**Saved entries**
---+---
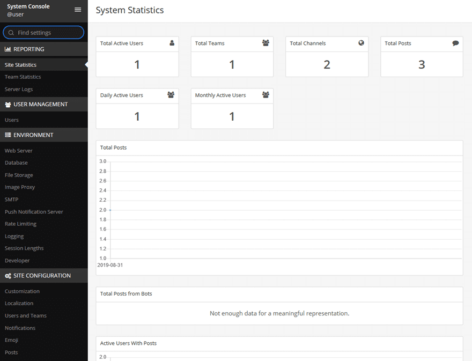Click the magnifier icon in Find settings box
Screen dimensions: 472x361
coord(11,33)
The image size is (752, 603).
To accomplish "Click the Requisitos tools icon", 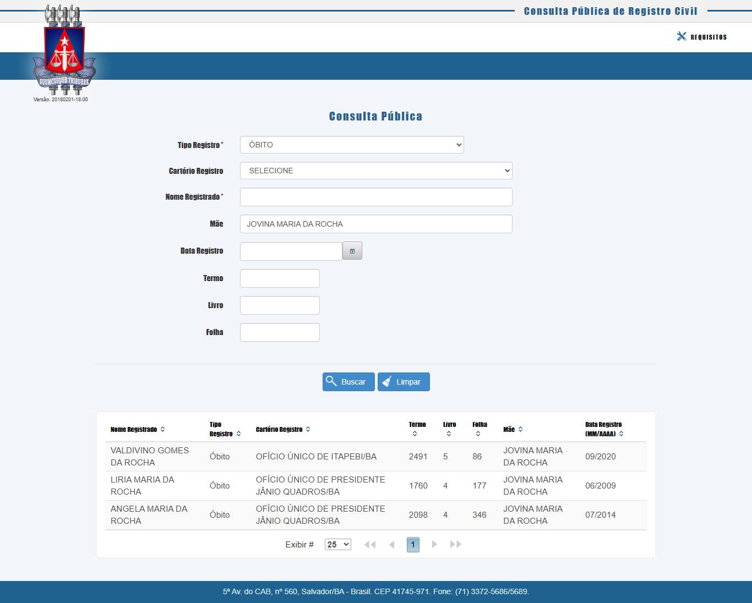I will [x=682, y=36].
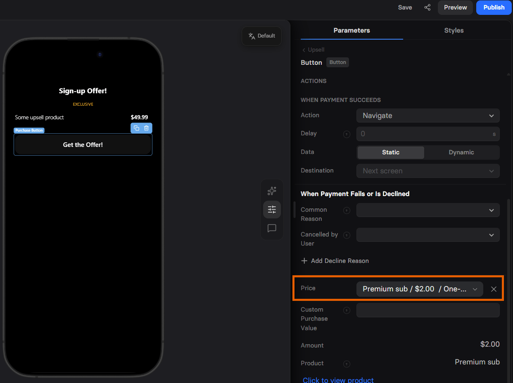Switch to the Parameters tab

[x=352, y=31]
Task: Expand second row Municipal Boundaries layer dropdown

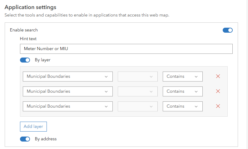Action: [67, 91]
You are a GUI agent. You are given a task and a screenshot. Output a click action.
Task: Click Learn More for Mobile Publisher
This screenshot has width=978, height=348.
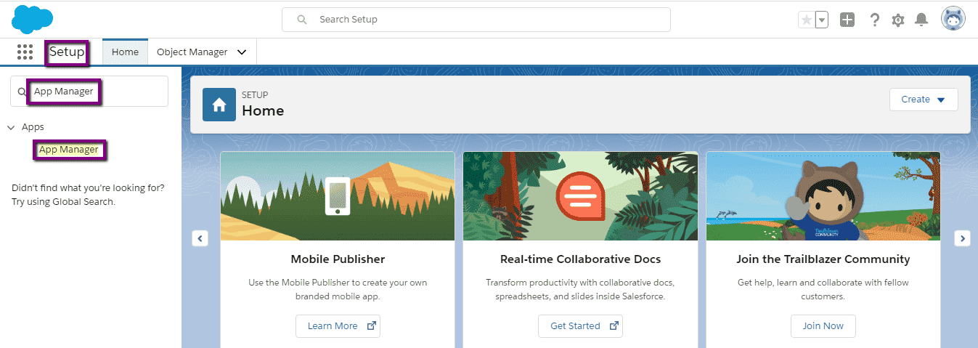pyautogui.click(x=338, y=326)
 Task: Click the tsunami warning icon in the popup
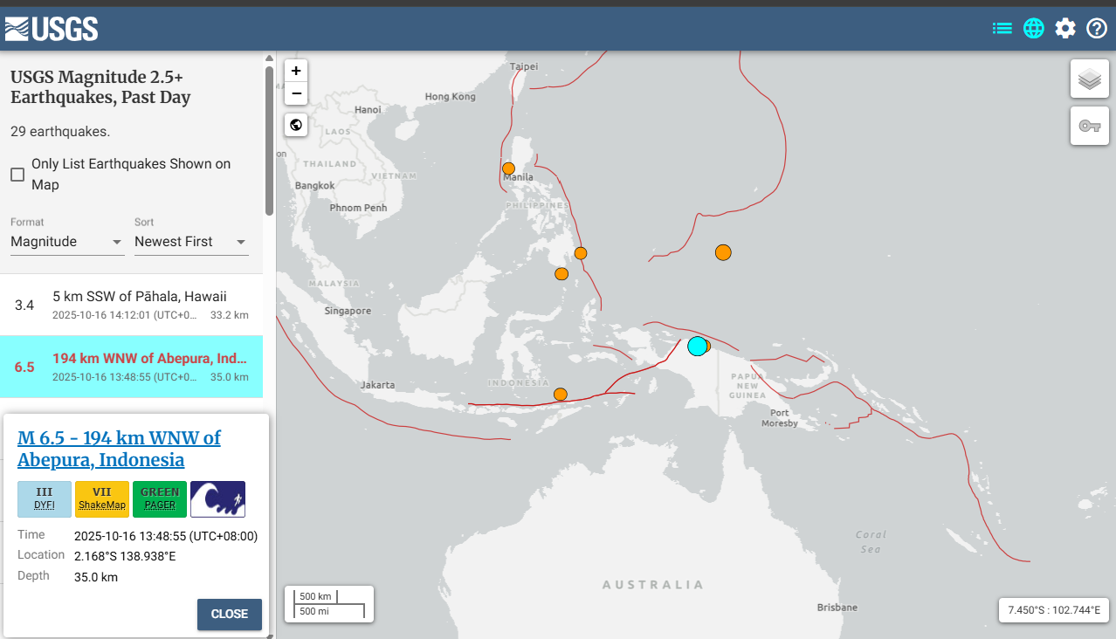pos(217,498)
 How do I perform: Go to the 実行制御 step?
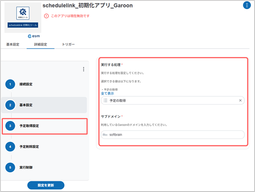click(26, 167)
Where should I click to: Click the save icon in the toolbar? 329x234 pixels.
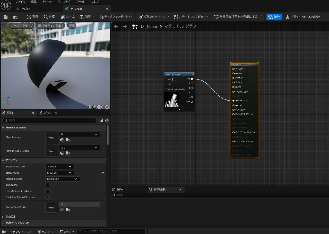click(x=6, y=17)
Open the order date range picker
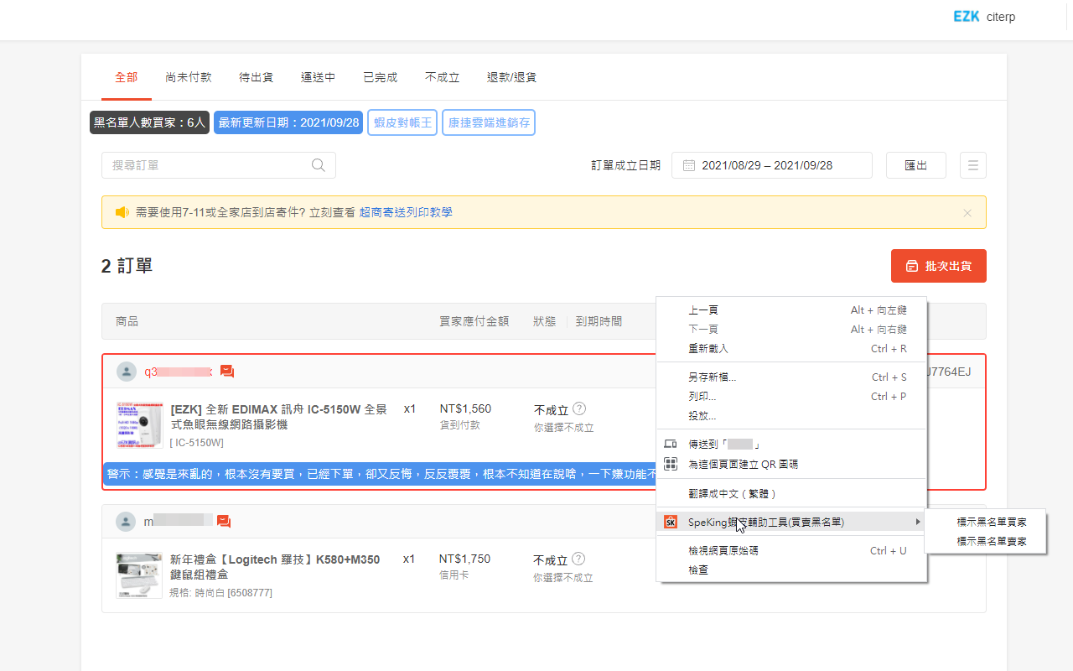 [771, 165]
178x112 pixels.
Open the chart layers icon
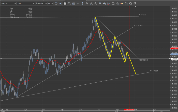(100, 4)
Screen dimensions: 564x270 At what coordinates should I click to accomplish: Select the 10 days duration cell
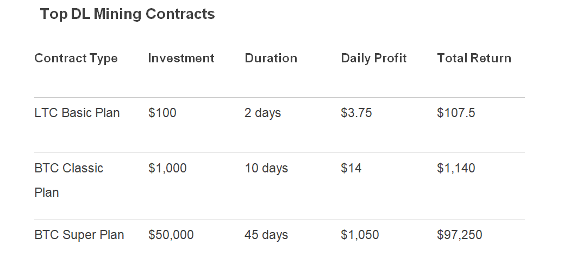click(266, 168)

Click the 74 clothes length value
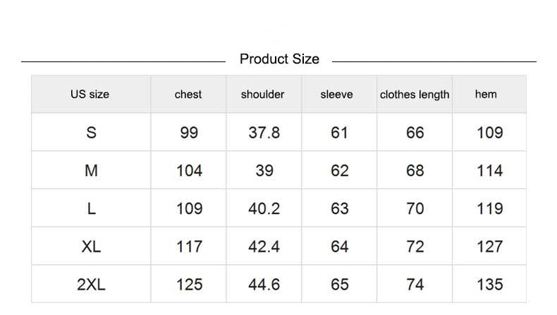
---+---
**Exercise**
Skipping any pictures, copy the line that holds "Open the order date range picker" and each line after it through the last line of the records, unchanged, and no other lines.

**Answer to the problem**
Open the order date range picker
 [771, 165]
178x112 pixels.
Open the chart layers icon
(100, 4)
Screen dimensions: 564x270 At what coordinates should I click to accomplish: Select the 10 days duration cell
click(266, 168)

Click the 74 clothes length value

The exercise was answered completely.